Jurisdiction is based upon diversity of citizenship. Count II
alleges that the foregoing conduct also constituted
misrepresentations of material facts in connection with the sale
of securities, violative of Section 10(b) of the Securities
Exchange Act of 1934, 15 U.S.C. § 78j(b), and Rule 10b-5
promulgated thereunder. The accounting practices undisclosed
and/or misrepresented by the defendants, providing the bases for
both counts, resulted in a $435,943.37 deficiency assessment by
the I.R.S. against the A.L. Jackson Company for which the
plaintiff is liable. The affidavit of the plaintiff's accountant,
Harvey L. Coustan, states that negotiations between the plaintiff
and the I.R.S. concerning accounting adjustments which might
reduce the deficiency assessment against the A.L. Jackson Company
are currently pending.
The defendants base their motion to dismiss on two grounds.
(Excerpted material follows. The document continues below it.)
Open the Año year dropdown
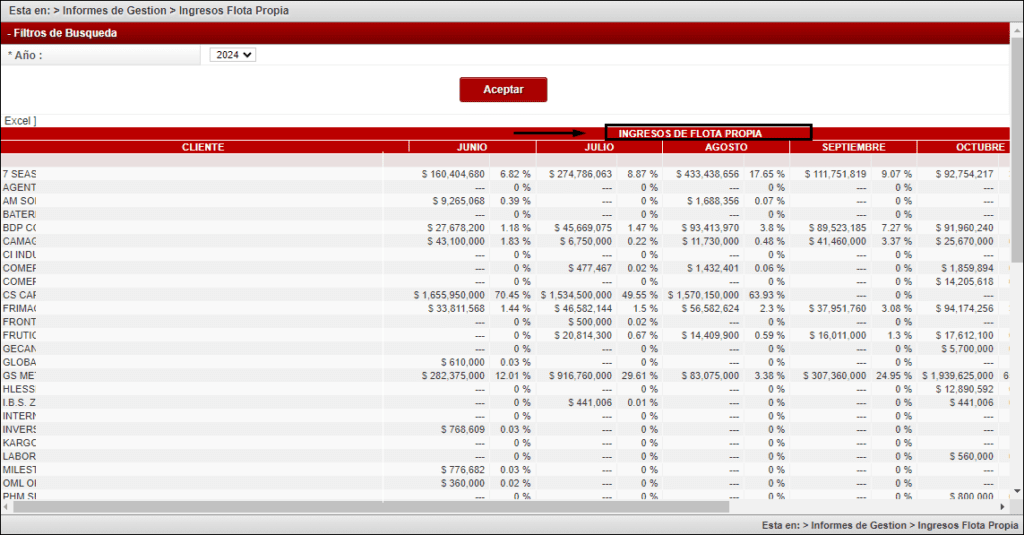 [x=233, y=55]
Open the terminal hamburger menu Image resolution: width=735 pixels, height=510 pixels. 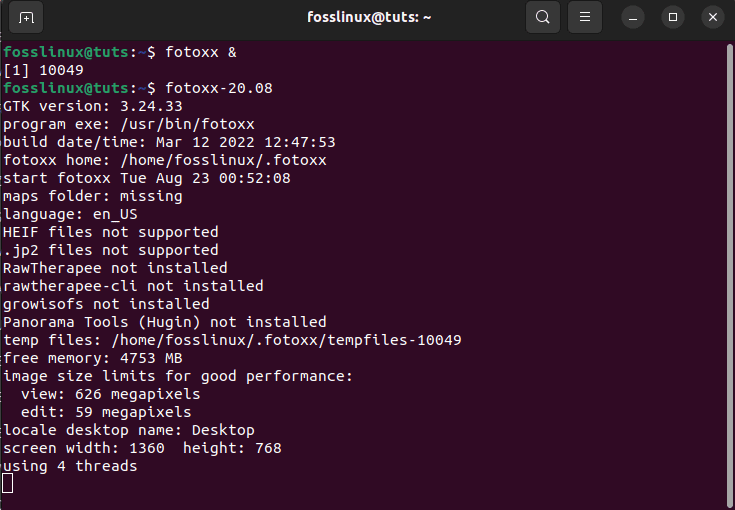click(587, 17)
First, they claim that the plaintiff has not shown that it has
been damaged by their alleged misrepresentations since no
deficiency assessment has yet been paid. However, viewing the
allegations of the complaint as true for the purposes of this
motion, the plaintiff has already sustained a loss of $20,000 for
accounting fees as a result of the undisclosed accounting
irregularity, and will suffer further damages as a consequence of
the deficiency assessment. While the precise amount of the
plaintiff's losses is not presently ascertainable due to the
pending I.R.S. negotiations, which might reduce its damages, it
is certain and not speculative that the plaintiff has been
injured by the defendants' conduct. Cf., Classic Bowl, Inc. v.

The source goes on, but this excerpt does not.